In the 1940s and '50s, Philly was a cauldron of talent, most of it bubbling in South Philly. Eddie Fisher, Joey Bishop, Jack Klugman, Al Martino, James Darren, Frankie Avalon, Fabian Forte, David Brenner, Chubby Checker - all became stars.

Bobby Ridarelli's father, Adrio, took his son to clubs - the RDA, 24, the Erie Social Club - asking whether the 7-year-old could sit in with the band, sing, and do impressions (he's a gifted mimic). By the time he was 10, Bobby had his own music charts, and, later, the Rydell stage name his father created.

I am talking with Rydell in his four-bedroom home on a one-acre hilltop in Penn Valley. He used the money from his first big hit to move his parents and grandparents from their 11th Street rowhouse into the 4,000-square-foot home.

One fact tells you a ton about the star: He lived in the same house with his grandparents and parents until they died. Family, friends, and home are his core, which helps explain why he never left Philly to further his career.

As a teen idol, he was painfully skinny, with a blinding Steinway smile and sharp cheekbones that looked like check marks. His pompadour was so big it needed a room of its own.

At 74, he's a grandfather, no longer skinny, and on this night, Rydell - a major fan of local teams - is wearing a Villanova championship cap above his moon-shaped face.

The hair?

"My hair is in a box upstairs. It travels with me," he laughs. "If I had my druthers, I'd perform without it, but I'm scared," he says seriously. It's one thing to joke about illusion, it's another thing to shatter it.

The glory days lasted only five years - 1959 to 1964 - but he's always worked, with 36 dates last year. His staying power is explained by his vocal talent and his ingratiating, boy-next-door stage presence.

To this day, Avalon, another teen idol who's always worked, says he "can't believe the vocal ability [Rydell] has. As an actor, as a comedian, as an impressionist, rapport with the audience, he is without doubt one of the most talented human beings of my entire generation."

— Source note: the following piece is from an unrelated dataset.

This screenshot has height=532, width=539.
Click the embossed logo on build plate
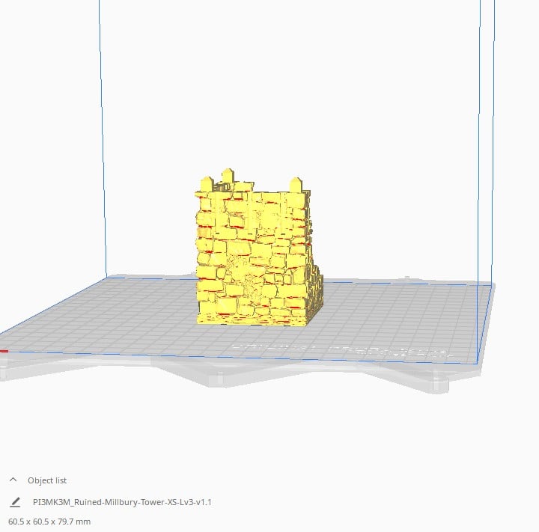point(337,349)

"I was not really a rock-and-roll singer," Rydell says. "That's what you had to do to make it. I'm an American Songbook guy," which is what he sings now in his shows, plus Sinatra-related tunes. "But you've still got to do the hits."

I ask him which hit best encapsulates his life.

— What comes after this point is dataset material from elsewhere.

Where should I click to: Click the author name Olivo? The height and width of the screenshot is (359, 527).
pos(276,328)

" 'Wildwood Days,' " he replies instantly.

That soap bubble of a tune?

"It's the national anthem of the Shore," he says, where his grandmother owned a boardinghouse and where, each summer, he lived those lyrics.

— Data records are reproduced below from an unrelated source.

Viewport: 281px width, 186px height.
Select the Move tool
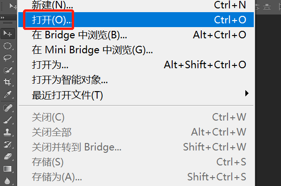point(8,34)
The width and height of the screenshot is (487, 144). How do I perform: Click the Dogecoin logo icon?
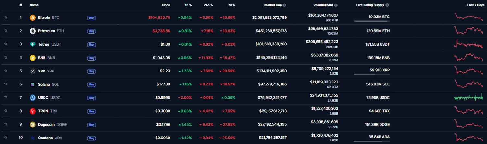pyautogui.click(x=32, y=125)
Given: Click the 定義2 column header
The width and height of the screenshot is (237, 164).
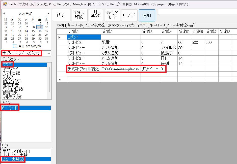Looking at the screenshot, I should [120, 31].
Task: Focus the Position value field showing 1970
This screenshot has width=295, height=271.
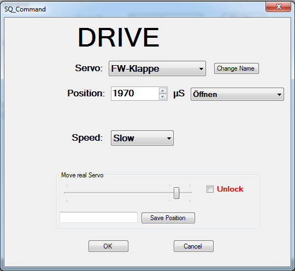Action: click(135, 94)
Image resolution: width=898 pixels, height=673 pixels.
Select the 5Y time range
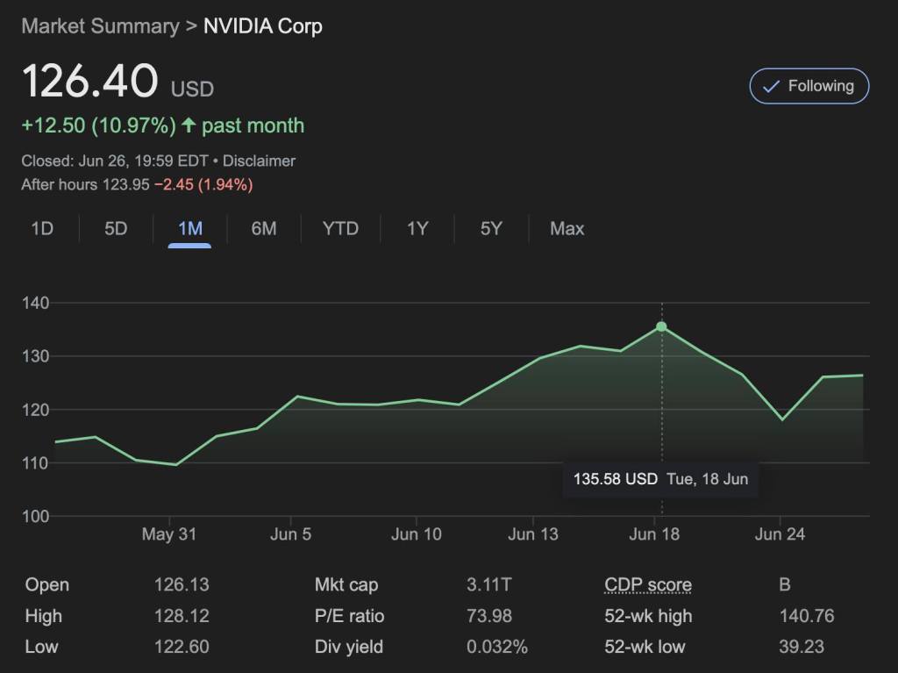[491, 229]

The song most closely associated with him? That's "Volare," he says, his face lighting up. "It's my walk-in music and my walk-off music."

When Camille died in 2003, his fear mushroomed and he crawled deeper into the bottle. Friends and family tried to help, but his despair was too dense.

Four long years of loneliness and misery ended in 2007, when he met Linda Hoffman, a chatty, brainy nurse and X-ray technician. He and Linda hit it off, and Rydell - who says he had become "a master of deception" - hid his drinking from her. They married in 2009, the same year his gastroenterologist gave him two years to live.

By 2012, he was in the hospital weekly. In addition to cirrhosis of the liver and kidney problems, he had encephalopathy, a brain disorder. "I'd actually defied the laws of physics and hit below rock bottom," he tells me.

At death's door, with his health and career almost gone, finally, the bottle was banished.

"I had no right to feel sorry for myself," he writes in Teen Idol. "I knew damn well how I had gotten where I was. Decades of drinking had ravaged my body and wrecked my liver and kidneys. I had no one to blame but yours truly."

In July 2012, he underwent a 20-hour liver and kidney transplant, followed by a March 2013 heart double-bypass encore, a "paper cut" compared to the transplant, he says with a grin.

By all rights, his suicidal behavior should have killed him, but he survived. He was alive but weak. An awful question gnawed at him.

Could he still sing? Because if Bobby Rydell could not sing . . .

He asked his oldest friend, Cioci, if he would quietly assemble the Clef Club Big Band for a tryout.

Cioci did. Rydell started low and fearful, like a man testing the ice on a pond.

Then he felt the power of the big band lift him. "All of a sudden it came out - Pow!" he says. "I scared myself. My chops were there."

Clean and sober, Bobby Rydell was back.